Source data:
---------------

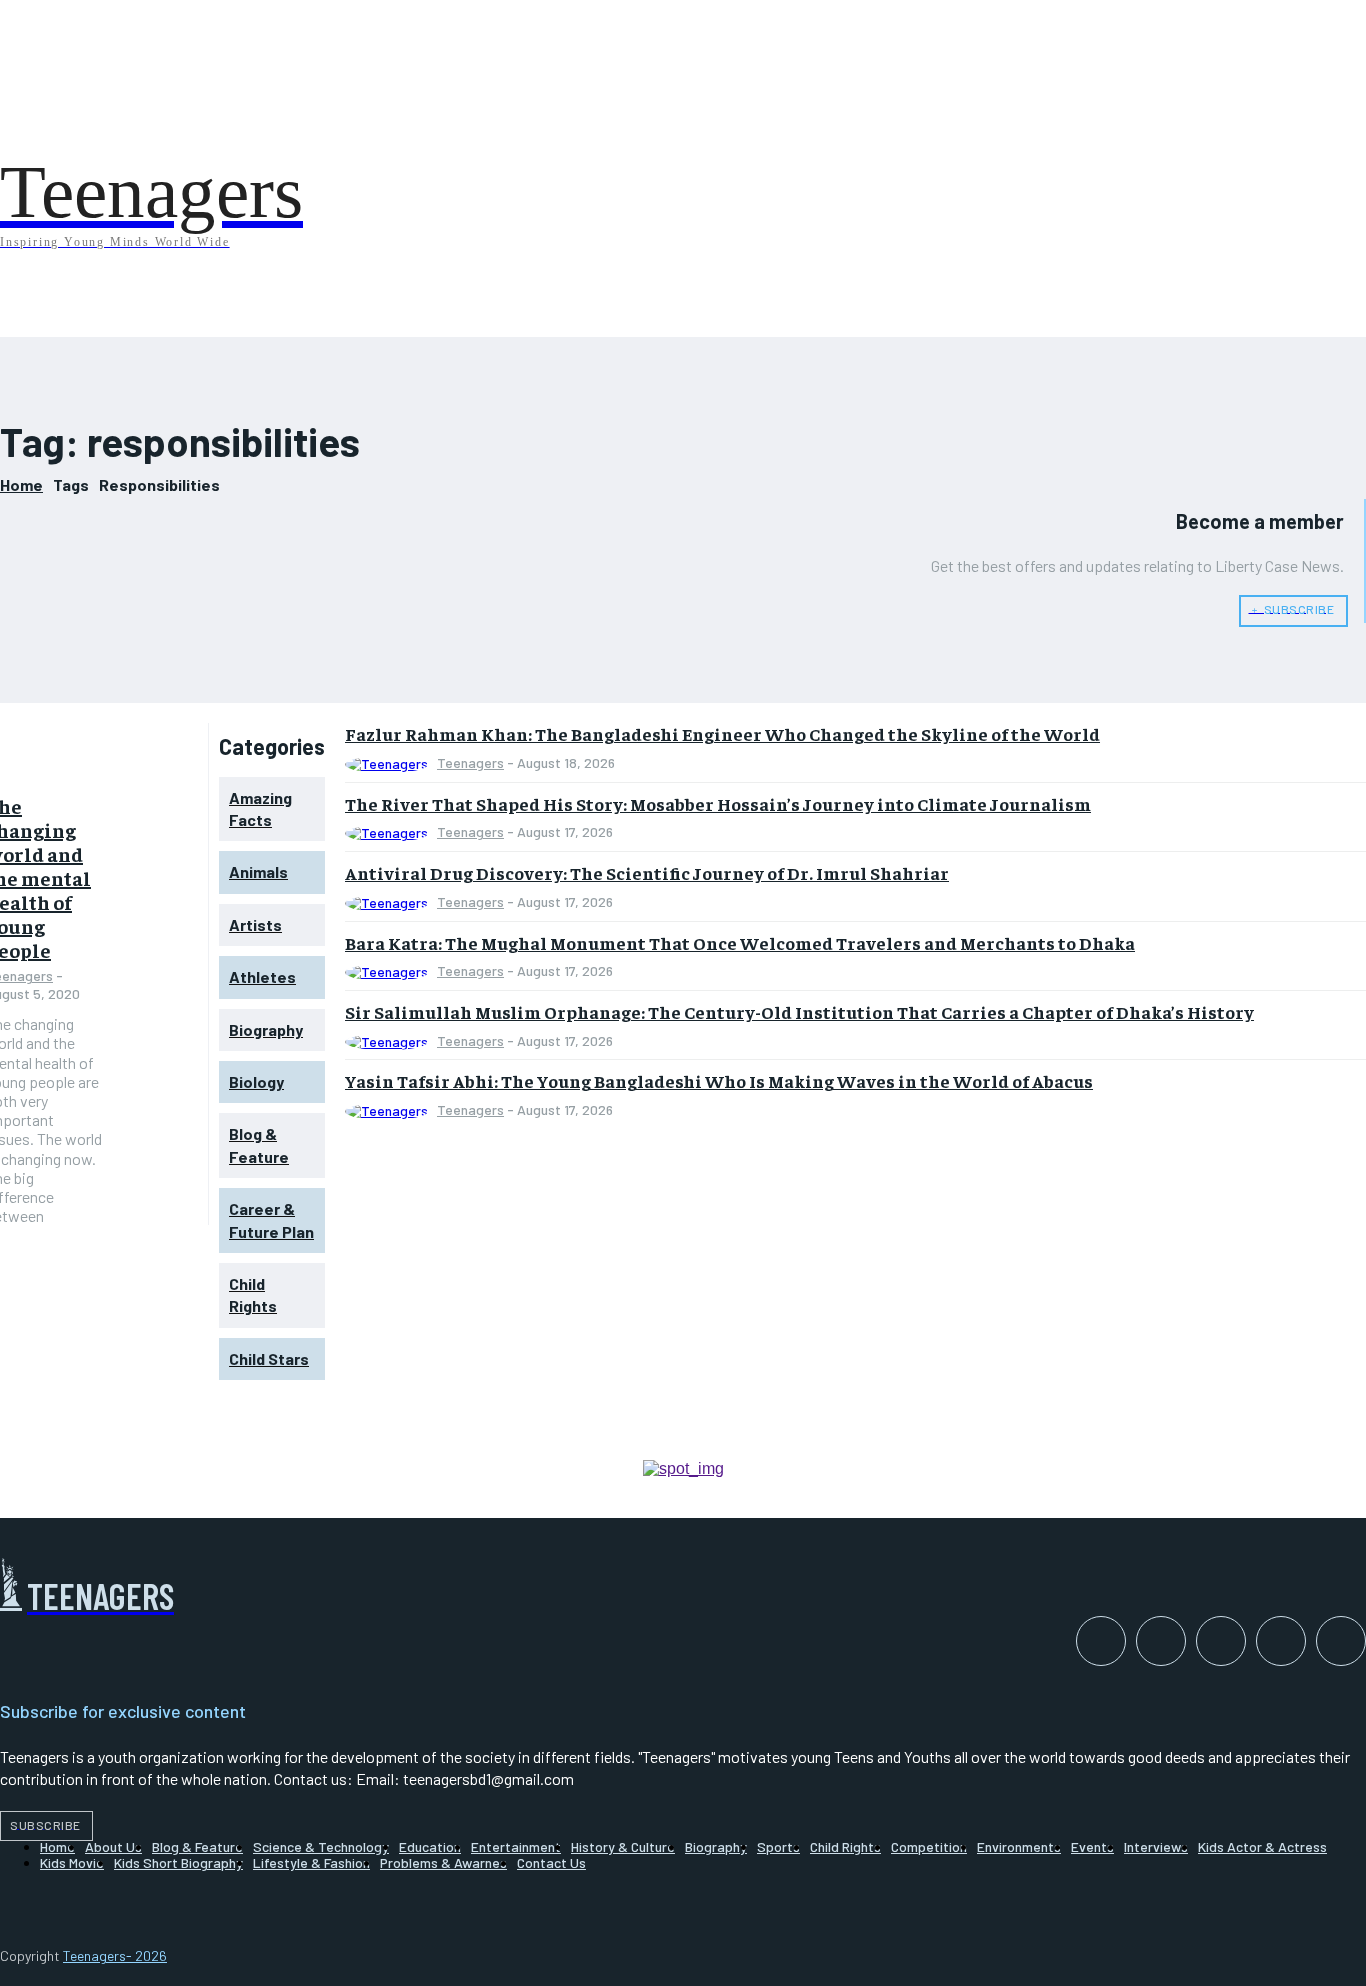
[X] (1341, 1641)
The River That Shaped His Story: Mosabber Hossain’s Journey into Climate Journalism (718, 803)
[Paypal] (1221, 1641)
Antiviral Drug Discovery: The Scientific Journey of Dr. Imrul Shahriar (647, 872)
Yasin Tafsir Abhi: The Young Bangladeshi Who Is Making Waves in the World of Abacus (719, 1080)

---------------

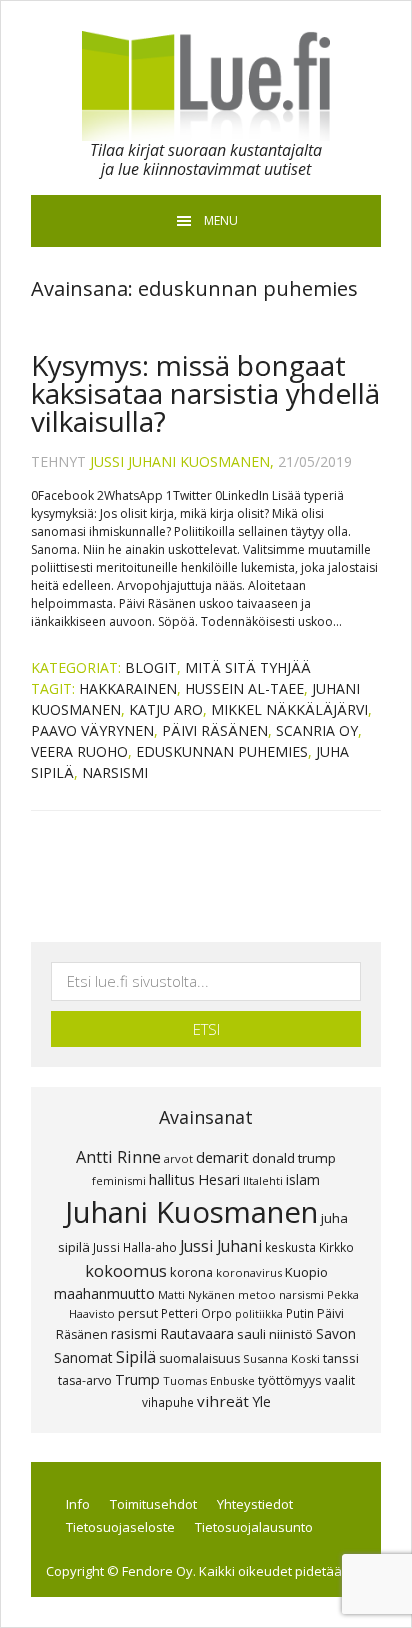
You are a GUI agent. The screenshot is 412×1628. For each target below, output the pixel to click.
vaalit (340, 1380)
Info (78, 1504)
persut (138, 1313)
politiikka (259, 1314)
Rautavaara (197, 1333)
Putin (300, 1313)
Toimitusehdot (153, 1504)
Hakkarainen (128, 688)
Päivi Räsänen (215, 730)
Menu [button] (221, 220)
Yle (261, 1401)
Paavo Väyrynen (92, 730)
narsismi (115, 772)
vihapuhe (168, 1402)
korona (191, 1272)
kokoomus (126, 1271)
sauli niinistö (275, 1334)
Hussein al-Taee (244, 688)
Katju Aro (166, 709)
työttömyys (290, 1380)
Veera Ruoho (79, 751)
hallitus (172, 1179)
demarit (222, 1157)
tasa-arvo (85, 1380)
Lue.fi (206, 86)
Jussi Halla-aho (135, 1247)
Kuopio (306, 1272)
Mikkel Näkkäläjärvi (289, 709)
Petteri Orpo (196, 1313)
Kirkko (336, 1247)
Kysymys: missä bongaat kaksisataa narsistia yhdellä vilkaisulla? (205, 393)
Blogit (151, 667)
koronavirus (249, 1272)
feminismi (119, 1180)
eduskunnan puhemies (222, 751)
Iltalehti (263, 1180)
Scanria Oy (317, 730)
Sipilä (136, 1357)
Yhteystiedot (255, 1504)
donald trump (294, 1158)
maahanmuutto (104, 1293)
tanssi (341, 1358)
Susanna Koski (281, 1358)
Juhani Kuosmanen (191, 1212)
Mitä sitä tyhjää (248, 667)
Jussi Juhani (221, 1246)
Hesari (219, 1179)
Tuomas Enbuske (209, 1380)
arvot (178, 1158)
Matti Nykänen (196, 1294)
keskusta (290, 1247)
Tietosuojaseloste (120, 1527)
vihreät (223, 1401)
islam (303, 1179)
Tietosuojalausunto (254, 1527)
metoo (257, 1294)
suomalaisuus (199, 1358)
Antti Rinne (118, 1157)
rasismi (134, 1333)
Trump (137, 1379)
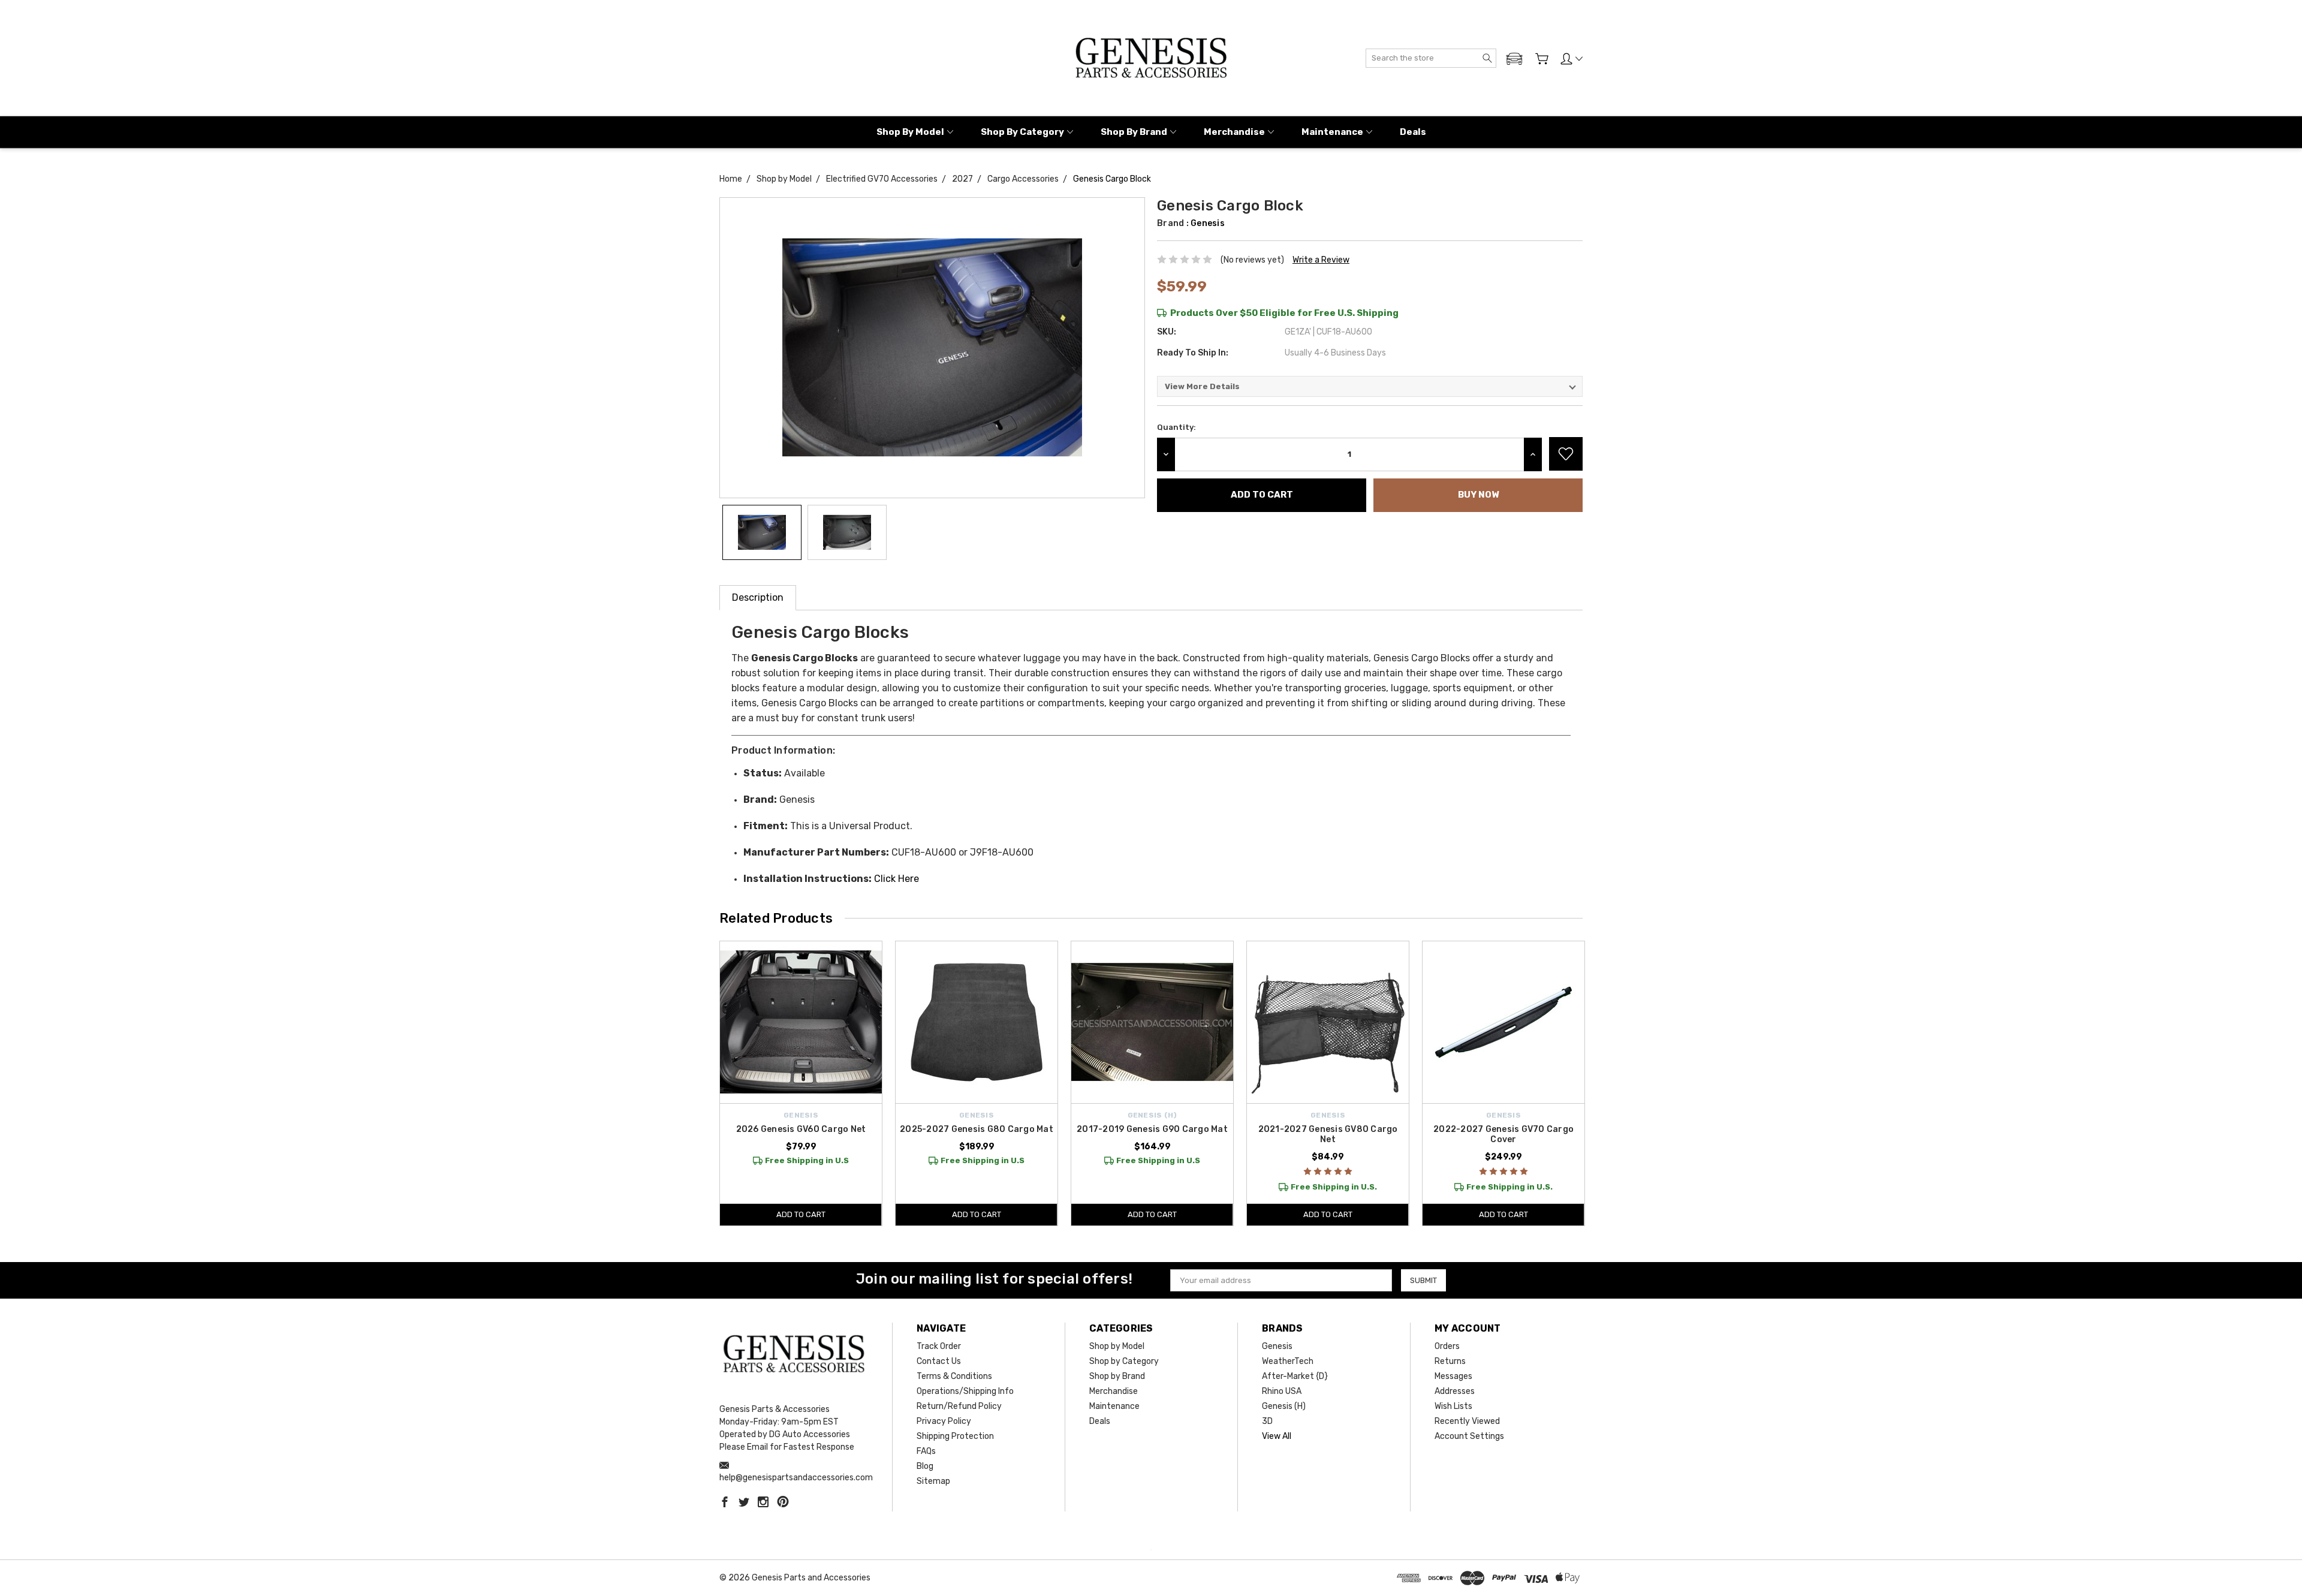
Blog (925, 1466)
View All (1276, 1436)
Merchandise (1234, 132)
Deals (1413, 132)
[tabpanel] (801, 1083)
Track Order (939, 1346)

---------------

EXERCISE DIRECTIONS:
From the records above, copy only the lines starting with the line that holds "[X] (1341, 1641)" and going on through the line that holds "Yasin Tafsir Abhi: The", exactly as written.

PROBLEM SOLUTION:
[X] (1341, 1641)
The River That Shaped His Story: Mosabber Hossain’s Journey into Climate Journalism (718, 803)
[Paypal] (1221, 1641)
Antiviral Drug Discovery: The Scientific Journey of Dr. Imrul Shahriar (647, 872)
Yasin Tafsir Abhi: The Young Bangladeshi Who Is Making Waves in the World of Abacus (719, 1080)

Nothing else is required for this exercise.